**Exercise**
What is needed is an exact repeat of the lines from the line containing "Collapse the Cash Withdrawal Inquiry window" through the final line of the entries below, and nothing else.

- - - - - - -

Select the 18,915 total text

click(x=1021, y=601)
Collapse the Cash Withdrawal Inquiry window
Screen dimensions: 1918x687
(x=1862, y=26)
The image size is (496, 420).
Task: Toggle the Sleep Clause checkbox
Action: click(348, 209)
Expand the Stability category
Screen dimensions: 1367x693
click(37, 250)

- - - - - - -

**Exercise answer**
Collapse the Cash Withdrawal Inquiry window
Screen dimensions: 1918x687
(x=1862, y=26)
The image size is (496, 420).
Task: Toggle the Sleep Clause checkbox
Action: click(348, 209)
Expand the Stability category
Screen dimensions: 1367x693
click(37, 250)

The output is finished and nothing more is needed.